Drops of sweat slept on her face like glitters on a handful of sand. As she walked on the road slipped under her feet in a tedious rhythm. The street was fairly asleep in benumbing silence; and it was only shattered into pieces when an insidious bark of a dog rang across the lanes, or a tired old compounder lowered the shutter with a grating sound. The sudden and transient voice of distant whistle from a deserted train only managed to deepen the silence that had the town covered like a somber fog. She saw almost nothing that was occurring on the banks of her stream of sight. It went in a descent angle, firm, steady and straight. She was blabbering to herself an old lyric composed by an ascetic. It was about the failure of a lifelong endeavor. The lyric portrayed every stage of human life with a set of metaphors that consisted the different times for Namaz. And, suddenly, she surmised it was no time for a prayer. “Who’s asleep, God? Or man?”
The boy is completely drained when he reaches the door with which he has been acquainted since his parents separated. He overhears his mother’s voice through the door and he isn’t much surprised to find her screaming over the phone. The woman sprinkles some water on her face and wipes with her palm to calm herself down, to make herself presentable in front of her son, although she is well aware of her son knowing all about her practices. Every night she dials a number on her phone and starts screaming at whoever is on the other side. Without any exception it is always a generic female voice informing that the number does not exist.
A strong odor stopped the girl in her tracks. It was a public urinal. A man of middle age, almost wasted and swollen up with the odor of country ale, was urinating. He was moaning in a delirious pleasure as the warm water was almost bursting out of his penis. His head was tucked in only to hold the bottom of his ragged shirt under his chin. His dark tummy was obnoxiously bulging out while free from the bounds of his shirt. There was a perfect arch created by his waist and hip and his pant was barely hanging from his butt. She felt digressed by his posture. The irritation grew in her head with every passing moment while she stared at him bluntly.
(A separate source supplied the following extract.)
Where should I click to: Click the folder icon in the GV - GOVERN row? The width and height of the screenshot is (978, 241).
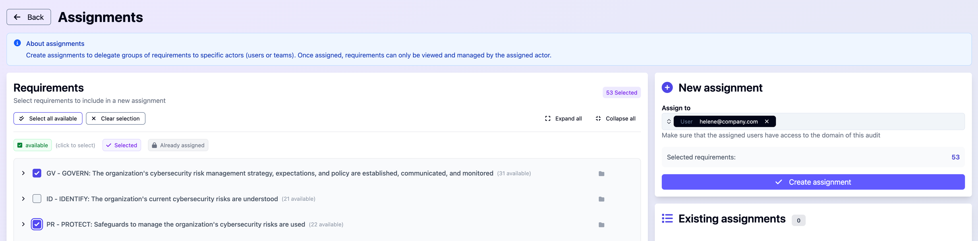click(x=601, y=174)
At first it was repulsion, a bit of uneasiness; then it grew and grew until it formed a monstrous craving. The longer she looked at him the more she wanted to obliterate his existence. The muscles of his hips tightened further to eject the remaining drops of urine. Her pupils ran faster as if to search something. Suddenly, from the darkened corner by the wall of the urinal, peeped a piece of rock. It was large enough to inflict a significant amount of impact on the skull. And, she could lift it up without much of a difficulty.
The boy, after her mother welcomes him home with a smile, walks into his room silently with his chin buried in his chest.
She strode on, after that unprecedented interval. Now her face was glowing in the yellow light. A couple of locks adhered to her forehead like fatigued soldiers. The mouth of her slipper was drenched in mud, blood and urine. Now she smiled, it was not the first time when she felt the way she felt moments ago. The last time she felt this repulsive was perhaps yesterday.
She walked on. “She had a beautiful face.”